Monday, February 15, 2010

Fashion as Law

by Diana Vassar


The fashion magazine has become something of a fashion rule book but there are times that fashion reaches across all people, acting as an aesthetic law.



Importantly a law is something to which all must answer. The law is the highest system for all people. As a system of "good taste" and Western aesthetics, fashion sometimes acts as a law for all. However within particular cultures or subcultures fashion is really a system of rules, smaller codes than law that only exist within the system. A rule means nothing outside the subculture.



Agnes Brooks Young, “Fashion Has Its Laws”
Agnes Brooks Young (1898-1974) was an author of both novels and literature on fashion and costuming. She was born and raised in Cleveland, where she graduated from Cleveland School of Art before continuing education at The School of Arts and Design at Columbia University in New York City and later at l’Ecole Francais in Paris. In her post-graduate years she returned to Cleveland and became the costume director at the Cleveland Play House. During her tenure as a professor at Case Western Reserve (1930-1932) and a few years following, she published her work on fashion,Stage Costuming and Recurring Cycles of Fashion, 1760-1937. The essay, “Fashion Has Its Laws,” is an excerpt from Recurring Cycles of Fashion, 1760-1937, published in 1937.

It is important to review the historical context of Young’s book, considering that fashion is often directly correlated to social history. After reading the excerpt, I was particularly struck by the difference between 1895 and 1910 in Young’s sketches of style silhouettes. I researched the historical events during this time period in hopes to shed light on the apparent drastic change in fashion.

1895-1910: America experienced the largest wave of European immigration. 1890 marked the beginning of Progressivism and issues resulting from modernization (muckraking, environmentalism, and social justice). In 1908, Ford introduced the Model T and the assembly, thus beginning the second wave of industry. Products were mass-produced and people began culminating large amounts of “stuff,” including clothes. Closets began to grow. With new accessibility to variety comes a “craving for novelty”.


The title of this excerpt from Agnes Brooks Young’s book, Recurring Cycles of Fashion, 1760-1937, explicitly states the excerpt’s premise: “Fashion Has Its Laws.” According to Young, fashion is and must always be changing; however, contrary to “universally accepted beliefs,” these changes are not fickle and spontaneous. In other words, fashion is not “lawless,” but rather a process of slow and continuous modifications on a central type.

Young begins her argument, that fashion has laws, by refuting the counter-argument, that fashion is lawless. She contends that studies supporting fashion’s lawlessness are at fault because they focus primarily on the outliers of fashion, the most elaborate costumes worn by a select few, and neglect to recognize the trends, the typical fashions worn by most. Comparable to the economic market, fashion has trends and often works in cycles. These trends are more revealing than selected individual items since these individual items are very often exceptions to the “rule”. By studying the typical annual fashions between 1760 and 1937, Young identified the trends and discovered that these trends were widely indicated by the contour of European and American women’s skirts.
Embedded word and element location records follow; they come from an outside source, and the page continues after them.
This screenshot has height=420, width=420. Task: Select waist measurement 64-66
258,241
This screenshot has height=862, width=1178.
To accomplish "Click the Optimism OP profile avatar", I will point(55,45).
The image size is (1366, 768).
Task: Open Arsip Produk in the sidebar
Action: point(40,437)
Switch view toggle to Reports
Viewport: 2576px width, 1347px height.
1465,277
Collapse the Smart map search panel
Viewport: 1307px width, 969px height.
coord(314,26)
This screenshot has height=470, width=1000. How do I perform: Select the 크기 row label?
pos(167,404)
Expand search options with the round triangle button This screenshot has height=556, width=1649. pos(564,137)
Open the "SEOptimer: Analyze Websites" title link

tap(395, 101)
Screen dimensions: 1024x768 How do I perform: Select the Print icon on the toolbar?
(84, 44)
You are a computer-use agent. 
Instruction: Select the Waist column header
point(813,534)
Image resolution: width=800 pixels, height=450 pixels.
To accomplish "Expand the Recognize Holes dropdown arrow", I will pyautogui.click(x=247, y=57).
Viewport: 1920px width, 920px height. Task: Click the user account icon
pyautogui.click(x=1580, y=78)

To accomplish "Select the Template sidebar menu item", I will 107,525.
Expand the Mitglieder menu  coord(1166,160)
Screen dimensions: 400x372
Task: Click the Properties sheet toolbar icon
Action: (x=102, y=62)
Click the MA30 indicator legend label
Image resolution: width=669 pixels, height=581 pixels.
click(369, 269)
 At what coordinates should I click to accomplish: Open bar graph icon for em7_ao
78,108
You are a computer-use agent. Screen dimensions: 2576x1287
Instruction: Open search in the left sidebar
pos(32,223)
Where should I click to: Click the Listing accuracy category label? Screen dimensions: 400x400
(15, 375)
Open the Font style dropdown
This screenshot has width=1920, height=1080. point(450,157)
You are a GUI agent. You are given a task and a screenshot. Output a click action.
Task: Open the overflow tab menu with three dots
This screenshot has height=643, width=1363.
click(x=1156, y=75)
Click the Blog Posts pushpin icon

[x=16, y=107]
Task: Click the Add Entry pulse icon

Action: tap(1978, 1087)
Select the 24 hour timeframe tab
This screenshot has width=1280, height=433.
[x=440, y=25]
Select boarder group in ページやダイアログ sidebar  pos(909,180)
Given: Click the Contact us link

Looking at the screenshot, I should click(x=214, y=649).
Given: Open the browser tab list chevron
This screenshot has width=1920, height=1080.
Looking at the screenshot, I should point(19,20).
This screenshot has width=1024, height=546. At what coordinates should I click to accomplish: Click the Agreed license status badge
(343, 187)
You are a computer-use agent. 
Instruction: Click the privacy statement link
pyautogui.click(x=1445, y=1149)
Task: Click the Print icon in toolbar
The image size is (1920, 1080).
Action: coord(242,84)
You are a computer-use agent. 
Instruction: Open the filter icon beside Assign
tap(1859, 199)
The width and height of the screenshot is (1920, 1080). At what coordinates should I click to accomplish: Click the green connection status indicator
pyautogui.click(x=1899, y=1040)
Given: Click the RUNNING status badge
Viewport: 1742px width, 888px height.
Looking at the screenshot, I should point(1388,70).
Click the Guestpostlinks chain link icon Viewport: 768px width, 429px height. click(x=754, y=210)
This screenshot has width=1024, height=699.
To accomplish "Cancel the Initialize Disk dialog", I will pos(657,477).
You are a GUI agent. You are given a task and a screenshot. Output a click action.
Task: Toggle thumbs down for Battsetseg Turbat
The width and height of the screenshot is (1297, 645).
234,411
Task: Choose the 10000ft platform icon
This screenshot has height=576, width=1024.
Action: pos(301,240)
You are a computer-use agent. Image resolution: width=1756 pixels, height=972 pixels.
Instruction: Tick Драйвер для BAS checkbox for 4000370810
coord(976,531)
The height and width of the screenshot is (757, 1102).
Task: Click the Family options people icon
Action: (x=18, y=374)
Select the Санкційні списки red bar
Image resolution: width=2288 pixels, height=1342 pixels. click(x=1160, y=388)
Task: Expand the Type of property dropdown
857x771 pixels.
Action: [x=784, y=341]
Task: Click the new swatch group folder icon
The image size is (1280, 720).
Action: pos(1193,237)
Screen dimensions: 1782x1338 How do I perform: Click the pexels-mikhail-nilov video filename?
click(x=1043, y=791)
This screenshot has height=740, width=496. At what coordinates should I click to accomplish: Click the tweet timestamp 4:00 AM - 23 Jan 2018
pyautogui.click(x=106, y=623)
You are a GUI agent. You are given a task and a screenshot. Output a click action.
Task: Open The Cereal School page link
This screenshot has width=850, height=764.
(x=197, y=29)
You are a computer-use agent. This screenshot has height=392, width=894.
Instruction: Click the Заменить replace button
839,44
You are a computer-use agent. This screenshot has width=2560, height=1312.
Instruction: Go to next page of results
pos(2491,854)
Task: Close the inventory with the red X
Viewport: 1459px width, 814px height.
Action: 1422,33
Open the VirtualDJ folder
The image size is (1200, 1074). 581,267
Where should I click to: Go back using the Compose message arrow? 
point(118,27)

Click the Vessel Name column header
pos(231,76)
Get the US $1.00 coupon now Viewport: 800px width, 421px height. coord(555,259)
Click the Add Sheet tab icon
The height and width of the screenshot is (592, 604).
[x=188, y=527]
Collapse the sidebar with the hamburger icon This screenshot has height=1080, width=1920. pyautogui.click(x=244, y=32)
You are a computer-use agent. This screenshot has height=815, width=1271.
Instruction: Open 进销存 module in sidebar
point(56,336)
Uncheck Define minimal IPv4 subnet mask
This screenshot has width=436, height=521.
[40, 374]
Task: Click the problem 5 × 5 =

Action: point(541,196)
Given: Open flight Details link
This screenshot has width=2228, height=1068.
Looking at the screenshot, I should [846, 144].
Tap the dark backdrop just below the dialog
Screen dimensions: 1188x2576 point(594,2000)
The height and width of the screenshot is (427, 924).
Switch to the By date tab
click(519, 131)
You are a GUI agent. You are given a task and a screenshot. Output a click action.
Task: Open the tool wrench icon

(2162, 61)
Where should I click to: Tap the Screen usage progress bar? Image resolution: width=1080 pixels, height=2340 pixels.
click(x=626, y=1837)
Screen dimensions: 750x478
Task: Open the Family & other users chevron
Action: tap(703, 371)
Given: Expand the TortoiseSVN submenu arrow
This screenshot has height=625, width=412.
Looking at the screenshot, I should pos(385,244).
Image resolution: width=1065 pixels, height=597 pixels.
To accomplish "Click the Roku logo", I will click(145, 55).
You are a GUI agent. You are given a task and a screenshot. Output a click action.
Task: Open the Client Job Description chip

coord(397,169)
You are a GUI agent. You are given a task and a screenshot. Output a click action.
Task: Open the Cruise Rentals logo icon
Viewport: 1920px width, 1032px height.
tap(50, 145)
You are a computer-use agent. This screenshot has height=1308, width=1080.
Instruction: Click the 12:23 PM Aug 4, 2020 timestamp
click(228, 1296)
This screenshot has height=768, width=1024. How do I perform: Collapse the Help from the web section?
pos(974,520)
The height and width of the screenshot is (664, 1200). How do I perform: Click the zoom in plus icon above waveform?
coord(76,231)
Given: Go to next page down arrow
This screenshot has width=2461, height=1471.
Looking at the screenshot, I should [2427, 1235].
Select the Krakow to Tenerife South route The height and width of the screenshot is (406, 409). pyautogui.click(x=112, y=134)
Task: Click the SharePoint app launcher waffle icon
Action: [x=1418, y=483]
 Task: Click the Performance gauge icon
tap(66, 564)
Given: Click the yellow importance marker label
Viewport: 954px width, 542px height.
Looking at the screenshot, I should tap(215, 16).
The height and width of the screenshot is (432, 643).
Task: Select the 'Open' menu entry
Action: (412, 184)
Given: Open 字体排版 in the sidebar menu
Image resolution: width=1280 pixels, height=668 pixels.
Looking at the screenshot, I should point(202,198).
The central types of skirts fit into three categories: back-fullness, tubular, and bell-shaped. Young found that each category dominated for a total of approximately thirty non-consecutive years across the 178-year period and therefore concludes that fashion trends are not only continuous but also cyclical. Over the course of time, small changes in garments add up to produce larger changes. As seen in Ulrich Lehmann’s essay, “Benjamin and the Revolution of Fashion in Modernity,” the fashion product contains a history in each of its pieces and in each of its folds. It is only natural then for the culmination of changes to reveal a final return to a previous dominant style.

Variations visible today


If fashion has laws, then the real question is: who dictates these laws? By definition, a law is a “rule of conduct imposed by an authority.” According to Young, the fashion laws are determined by the world and its acceptance of the styles displayed by the “fashion dictators in Paris.” These “fashion dictators,” or Paris designers, do not wield enough power to determine what will be fashionable – that power lies in the hands of the people. If the world does not accept what these designers propose, then the propositions become outliers to the trend and are eventually forgotten.

While intellectuals before her time neglected to recognize the popular trends, Young seems to focus too much on the center and, as a result, neglects the branches of fashion that stem from the norm. This creates a strong argument, but an argument nonetheless that is clearly more relevant to the 1930s than it is today. Put in context today, her argument is not withstanding. The art of fashion has grown immensely throughout history – most obviously in the fact that women no longer wear only skirts. I am not a fashion expert, but I cannot imagine it to be possible to centralize “the” fashion trend into one central vein given the endless number of styles throughout the world today.